Samstag, 4. Mai 2013

Brummis Flug in die Welt - für Kinder zum Vorlesen

Wie ein Maikäfer das Leben entdeckt
(geschrieben mit 15 Jahren)
Tief unten im Erdreich nagt Brummi, der kleine, weiße Engerling genussvoll an einer zarten Pflanzenwurzel. Erst vor ein paar Tagen ist er aus seinem Ei geschlüpft und hat nun einen untillbaren Hunger.
Bald schon ist ihm sein Hautkleidchen zu eng und er muss sich ein neues zulegen. So verbringt er lange Zeit, bis ihn Ritter Frost mit seiner eisigen Kälte noch tiefer in den Boden treibt. Es vergehen drei Jahre, ein Tag wie der andere. Brummi ist nun fast erwachsen geworden.
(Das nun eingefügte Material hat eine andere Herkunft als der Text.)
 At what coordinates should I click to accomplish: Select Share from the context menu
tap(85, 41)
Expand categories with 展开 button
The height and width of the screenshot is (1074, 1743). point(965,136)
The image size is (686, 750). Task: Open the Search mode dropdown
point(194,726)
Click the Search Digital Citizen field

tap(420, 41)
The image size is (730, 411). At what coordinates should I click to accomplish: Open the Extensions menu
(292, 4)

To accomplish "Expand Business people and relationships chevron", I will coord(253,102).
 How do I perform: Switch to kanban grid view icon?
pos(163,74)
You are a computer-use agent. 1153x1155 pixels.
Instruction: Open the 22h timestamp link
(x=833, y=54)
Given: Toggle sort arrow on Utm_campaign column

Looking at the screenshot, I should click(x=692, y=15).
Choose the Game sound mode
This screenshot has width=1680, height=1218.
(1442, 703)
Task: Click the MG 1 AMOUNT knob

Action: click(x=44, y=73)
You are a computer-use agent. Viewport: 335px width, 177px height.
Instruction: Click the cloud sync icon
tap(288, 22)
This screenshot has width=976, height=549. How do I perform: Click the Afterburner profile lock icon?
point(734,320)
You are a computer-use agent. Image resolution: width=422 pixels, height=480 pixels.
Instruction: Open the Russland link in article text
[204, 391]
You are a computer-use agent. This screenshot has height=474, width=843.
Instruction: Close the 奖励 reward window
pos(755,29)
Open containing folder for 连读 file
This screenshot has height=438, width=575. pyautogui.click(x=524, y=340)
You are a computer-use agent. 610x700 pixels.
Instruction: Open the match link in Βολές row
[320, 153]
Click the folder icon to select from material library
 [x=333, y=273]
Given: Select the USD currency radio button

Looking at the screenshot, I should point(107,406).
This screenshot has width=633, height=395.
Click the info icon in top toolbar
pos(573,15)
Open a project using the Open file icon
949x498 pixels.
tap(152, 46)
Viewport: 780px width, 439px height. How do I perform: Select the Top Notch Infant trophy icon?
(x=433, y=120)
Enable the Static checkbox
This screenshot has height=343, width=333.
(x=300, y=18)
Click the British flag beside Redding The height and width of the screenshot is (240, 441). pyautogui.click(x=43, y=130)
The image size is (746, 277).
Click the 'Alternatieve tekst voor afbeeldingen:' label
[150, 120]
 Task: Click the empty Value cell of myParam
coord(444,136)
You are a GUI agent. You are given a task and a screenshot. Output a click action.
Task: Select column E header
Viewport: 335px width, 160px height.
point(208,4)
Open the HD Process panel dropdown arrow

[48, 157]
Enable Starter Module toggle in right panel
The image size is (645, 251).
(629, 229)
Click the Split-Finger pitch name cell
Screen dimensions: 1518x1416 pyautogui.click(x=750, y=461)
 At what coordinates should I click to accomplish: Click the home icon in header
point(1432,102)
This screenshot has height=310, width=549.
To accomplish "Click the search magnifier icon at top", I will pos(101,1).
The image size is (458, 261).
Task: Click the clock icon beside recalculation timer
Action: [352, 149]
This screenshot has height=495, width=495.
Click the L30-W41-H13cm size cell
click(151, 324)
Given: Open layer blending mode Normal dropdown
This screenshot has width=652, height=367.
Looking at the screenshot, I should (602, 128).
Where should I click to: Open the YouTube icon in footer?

In ihm ist eine ferne, unbestimmte Sehnsucht.
Er weiß, dieses trostlose, eintönige Leben in der Finsternis, umgeben von feuchter, brauner Erde ist nicht der eigentliche Sinn eines Daseins. Brummi hat plötzlich überhaupt keinen Appetit mehr und hüllt sich in ein weißes Gewand, in dem er wie eine Puppe aussieht.
Nach zwei Monaten wird es ihm in der engen Höhle zu langweilig, und er sprengt seine Puppenhülle entzwei. Aber was ist das? Brummi ist nicht mehr wiederzuerkennen. Mit ihm geschah eine wunderbare Verwandlung. Er besitzt nun starke, braune Flügel, darunter noch dünne, feine Flügel, die ganz zart sind. Er hat sechs Beine, und an seinem Köpfchen befinden sich zwei prächtige Fühler, die vorne wie Fächer aussehen. Schön sind auch seine glitzernden, kohlschwarzen Augen.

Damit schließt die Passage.